The Freedom Task Force is a project of the Free Software Foundation Europe that:

… help[s] people understand Free Software licensing and the opportunities it presents. The FTF offers educational services, facilitates infrastructure activities and manages FSFE’s legal affairs. Its work focuses on the promotion of the proper use of Free Software.

“Proper” use here refers to license compliance; Free Software is, after all, free to use for any purpose. I’ve created a new category in my own blog to file FTF-specific entries (as opposed to, say, KDE-Solaris specific, or just bla-bla). Still, blog entries in that category shouldn’t be considered official pronouncements of the project — there are other avenues for that.

It strikes me as a little odd that the things I do all day are harder to write about than an hour of mucking about that I do late at night. I have something about Qt font rendering on Solaris lined up, and a bit on getting SRSS on OpenSolaris (summary: read the manual) and then I can finally post screenies related to SRSS work done at GCDS — but that is definitely hobby. Daily things are maintaining the FTF website (where I still have to get used to the workflow), list maintainence, and I’m reading a lot of documentation left to me by Shane Coughlan, the previous FTF-coordinator. It’s hard to do a daily item on that kind of work, because it does happen largely in the background. The legal work that the FTF does has a fairly long incubation time. Once it’s done, then you can see, for instance our GPL violations reporting guide (even if it’s short, it takes time to work these things out). Unlike a Free Software project, the process is largely invisible.

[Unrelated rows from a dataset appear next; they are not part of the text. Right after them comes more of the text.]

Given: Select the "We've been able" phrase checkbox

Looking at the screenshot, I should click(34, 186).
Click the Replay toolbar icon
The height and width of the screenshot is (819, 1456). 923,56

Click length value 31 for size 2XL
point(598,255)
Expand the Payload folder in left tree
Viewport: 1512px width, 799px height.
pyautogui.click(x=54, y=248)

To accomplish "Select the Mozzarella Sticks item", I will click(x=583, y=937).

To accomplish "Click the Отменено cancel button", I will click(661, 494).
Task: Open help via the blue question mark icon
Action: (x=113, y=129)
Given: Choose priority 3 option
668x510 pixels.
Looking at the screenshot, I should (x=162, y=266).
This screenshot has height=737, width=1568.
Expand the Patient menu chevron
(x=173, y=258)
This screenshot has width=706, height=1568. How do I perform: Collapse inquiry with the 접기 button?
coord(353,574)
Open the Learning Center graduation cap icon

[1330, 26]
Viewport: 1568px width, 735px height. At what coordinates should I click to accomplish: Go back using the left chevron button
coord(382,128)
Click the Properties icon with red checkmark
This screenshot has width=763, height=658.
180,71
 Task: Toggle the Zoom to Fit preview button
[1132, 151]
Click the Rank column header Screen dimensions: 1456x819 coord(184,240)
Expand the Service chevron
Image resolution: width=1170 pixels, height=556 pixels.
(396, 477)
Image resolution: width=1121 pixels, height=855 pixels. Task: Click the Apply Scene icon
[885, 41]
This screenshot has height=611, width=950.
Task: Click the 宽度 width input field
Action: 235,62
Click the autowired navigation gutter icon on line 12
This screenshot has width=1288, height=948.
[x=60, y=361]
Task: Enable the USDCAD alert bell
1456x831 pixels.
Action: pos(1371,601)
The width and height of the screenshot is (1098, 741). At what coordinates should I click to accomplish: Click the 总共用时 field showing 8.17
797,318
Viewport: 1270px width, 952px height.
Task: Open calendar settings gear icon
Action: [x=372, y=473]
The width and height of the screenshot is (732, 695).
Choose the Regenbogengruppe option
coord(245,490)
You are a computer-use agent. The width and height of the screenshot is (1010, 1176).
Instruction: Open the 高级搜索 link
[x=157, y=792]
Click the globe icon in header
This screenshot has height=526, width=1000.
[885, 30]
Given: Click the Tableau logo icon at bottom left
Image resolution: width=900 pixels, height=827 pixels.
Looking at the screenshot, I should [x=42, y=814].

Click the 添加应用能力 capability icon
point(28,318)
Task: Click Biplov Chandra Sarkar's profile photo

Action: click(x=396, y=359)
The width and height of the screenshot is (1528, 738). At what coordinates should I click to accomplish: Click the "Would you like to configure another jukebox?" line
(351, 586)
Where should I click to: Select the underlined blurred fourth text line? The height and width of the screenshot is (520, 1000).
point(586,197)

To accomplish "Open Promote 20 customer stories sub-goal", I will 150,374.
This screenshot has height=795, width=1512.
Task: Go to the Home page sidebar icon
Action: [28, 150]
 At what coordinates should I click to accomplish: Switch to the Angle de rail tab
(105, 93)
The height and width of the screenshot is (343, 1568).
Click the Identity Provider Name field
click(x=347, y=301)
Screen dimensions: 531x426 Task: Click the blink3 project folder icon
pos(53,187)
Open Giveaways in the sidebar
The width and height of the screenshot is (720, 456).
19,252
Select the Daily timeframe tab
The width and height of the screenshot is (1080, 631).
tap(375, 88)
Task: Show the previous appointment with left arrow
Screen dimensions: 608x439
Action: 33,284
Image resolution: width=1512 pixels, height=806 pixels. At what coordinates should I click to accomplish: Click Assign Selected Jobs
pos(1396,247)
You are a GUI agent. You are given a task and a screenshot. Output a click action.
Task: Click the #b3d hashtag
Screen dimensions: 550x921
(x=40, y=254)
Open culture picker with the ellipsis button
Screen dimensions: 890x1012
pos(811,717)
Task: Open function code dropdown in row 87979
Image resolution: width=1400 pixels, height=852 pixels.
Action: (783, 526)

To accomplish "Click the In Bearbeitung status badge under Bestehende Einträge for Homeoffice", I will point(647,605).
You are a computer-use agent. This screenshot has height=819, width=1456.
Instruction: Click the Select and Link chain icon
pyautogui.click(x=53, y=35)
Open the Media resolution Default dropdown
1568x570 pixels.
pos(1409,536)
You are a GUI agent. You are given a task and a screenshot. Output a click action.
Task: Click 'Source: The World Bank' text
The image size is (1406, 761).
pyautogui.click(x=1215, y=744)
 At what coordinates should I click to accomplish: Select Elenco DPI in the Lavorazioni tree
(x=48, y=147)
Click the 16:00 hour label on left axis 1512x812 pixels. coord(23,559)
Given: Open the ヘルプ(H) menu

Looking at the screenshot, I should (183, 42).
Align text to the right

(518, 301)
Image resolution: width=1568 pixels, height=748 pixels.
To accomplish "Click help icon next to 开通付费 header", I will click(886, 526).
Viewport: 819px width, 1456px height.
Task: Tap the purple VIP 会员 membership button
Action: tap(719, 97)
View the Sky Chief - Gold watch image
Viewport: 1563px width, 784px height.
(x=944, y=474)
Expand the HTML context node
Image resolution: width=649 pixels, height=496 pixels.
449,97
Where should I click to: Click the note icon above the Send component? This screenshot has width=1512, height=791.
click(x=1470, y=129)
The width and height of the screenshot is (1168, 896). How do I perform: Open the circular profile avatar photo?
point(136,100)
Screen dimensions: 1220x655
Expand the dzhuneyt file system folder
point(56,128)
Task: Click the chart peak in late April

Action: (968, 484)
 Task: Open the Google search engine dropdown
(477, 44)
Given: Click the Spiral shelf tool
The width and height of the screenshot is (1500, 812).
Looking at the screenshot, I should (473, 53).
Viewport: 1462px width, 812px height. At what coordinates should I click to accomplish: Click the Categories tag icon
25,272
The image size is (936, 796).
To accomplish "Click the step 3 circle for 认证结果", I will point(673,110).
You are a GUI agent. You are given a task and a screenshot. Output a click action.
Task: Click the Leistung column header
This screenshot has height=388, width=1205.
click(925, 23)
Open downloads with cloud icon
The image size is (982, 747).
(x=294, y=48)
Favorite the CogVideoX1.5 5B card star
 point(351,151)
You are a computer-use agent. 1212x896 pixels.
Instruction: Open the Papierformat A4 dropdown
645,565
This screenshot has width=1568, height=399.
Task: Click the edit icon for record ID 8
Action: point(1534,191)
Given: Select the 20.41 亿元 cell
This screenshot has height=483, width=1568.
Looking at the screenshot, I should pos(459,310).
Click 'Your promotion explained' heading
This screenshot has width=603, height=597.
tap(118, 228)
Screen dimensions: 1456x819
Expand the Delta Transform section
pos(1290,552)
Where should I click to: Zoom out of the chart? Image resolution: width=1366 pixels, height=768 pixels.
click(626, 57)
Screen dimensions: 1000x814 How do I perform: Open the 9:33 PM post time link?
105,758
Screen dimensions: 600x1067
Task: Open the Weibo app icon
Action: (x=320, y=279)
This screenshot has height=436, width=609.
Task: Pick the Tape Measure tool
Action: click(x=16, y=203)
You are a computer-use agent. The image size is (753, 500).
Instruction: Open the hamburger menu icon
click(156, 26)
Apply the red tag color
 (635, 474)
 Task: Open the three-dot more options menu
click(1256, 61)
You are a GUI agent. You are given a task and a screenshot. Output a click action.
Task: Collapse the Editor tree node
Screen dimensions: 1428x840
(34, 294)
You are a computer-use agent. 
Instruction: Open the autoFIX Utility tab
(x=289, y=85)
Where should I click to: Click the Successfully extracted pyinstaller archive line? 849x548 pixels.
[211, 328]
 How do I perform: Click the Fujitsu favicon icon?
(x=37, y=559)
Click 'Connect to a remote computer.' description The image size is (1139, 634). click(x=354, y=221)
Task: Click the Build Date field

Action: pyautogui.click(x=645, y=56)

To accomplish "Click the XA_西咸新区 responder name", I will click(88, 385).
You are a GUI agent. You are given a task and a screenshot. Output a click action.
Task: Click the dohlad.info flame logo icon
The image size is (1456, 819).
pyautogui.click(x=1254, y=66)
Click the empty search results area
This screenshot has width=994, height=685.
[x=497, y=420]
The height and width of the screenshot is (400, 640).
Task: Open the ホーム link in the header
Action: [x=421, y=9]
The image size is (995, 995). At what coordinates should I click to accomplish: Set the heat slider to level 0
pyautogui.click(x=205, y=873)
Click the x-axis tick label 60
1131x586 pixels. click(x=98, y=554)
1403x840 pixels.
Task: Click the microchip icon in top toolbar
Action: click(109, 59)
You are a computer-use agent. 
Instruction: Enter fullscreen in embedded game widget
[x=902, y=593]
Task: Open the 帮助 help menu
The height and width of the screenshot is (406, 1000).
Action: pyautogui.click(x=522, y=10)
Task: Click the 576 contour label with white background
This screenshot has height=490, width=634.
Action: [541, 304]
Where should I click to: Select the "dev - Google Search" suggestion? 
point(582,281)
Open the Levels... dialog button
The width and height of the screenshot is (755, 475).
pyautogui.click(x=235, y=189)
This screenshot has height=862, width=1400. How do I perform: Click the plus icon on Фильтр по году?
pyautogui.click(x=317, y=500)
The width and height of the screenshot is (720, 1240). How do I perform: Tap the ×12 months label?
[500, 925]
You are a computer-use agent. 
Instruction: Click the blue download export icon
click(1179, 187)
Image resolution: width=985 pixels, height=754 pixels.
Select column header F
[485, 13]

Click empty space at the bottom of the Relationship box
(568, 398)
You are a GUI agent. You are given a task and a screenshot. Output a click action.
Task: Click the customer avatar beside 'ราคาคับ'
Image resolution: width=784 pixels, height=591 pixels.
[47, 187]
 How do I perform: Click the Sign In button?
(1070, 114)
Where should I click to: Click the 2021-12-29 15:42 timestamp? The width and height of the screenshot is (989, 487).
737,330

Transparency is an interesting beast. At GCDS I spoke with some who would put every person’s medical history (in some open format) in a publicly accessible place; I spoke to others with a strong security and privacy background who would find that a tremendously bad idea. Openness can be used well, or abused — Glyn Moody has a pointer to an interesting project building on the open data provided by a government. There are actually interesting legal topics around combining public domain data and freely-licensed content; this is similar to the old difference between the BSD license family (where widespread use is the most important) and the GPL license family (where maintaining freedom is primary), and something I hope the FTF can look at in future. My point? There’s a huge range of opinions on what constitutes healthy transparency, and I can live with both a terribly open project and one where the process is hidden and the results open. So forgive me if FTF news is infrequent — there’s enough going on.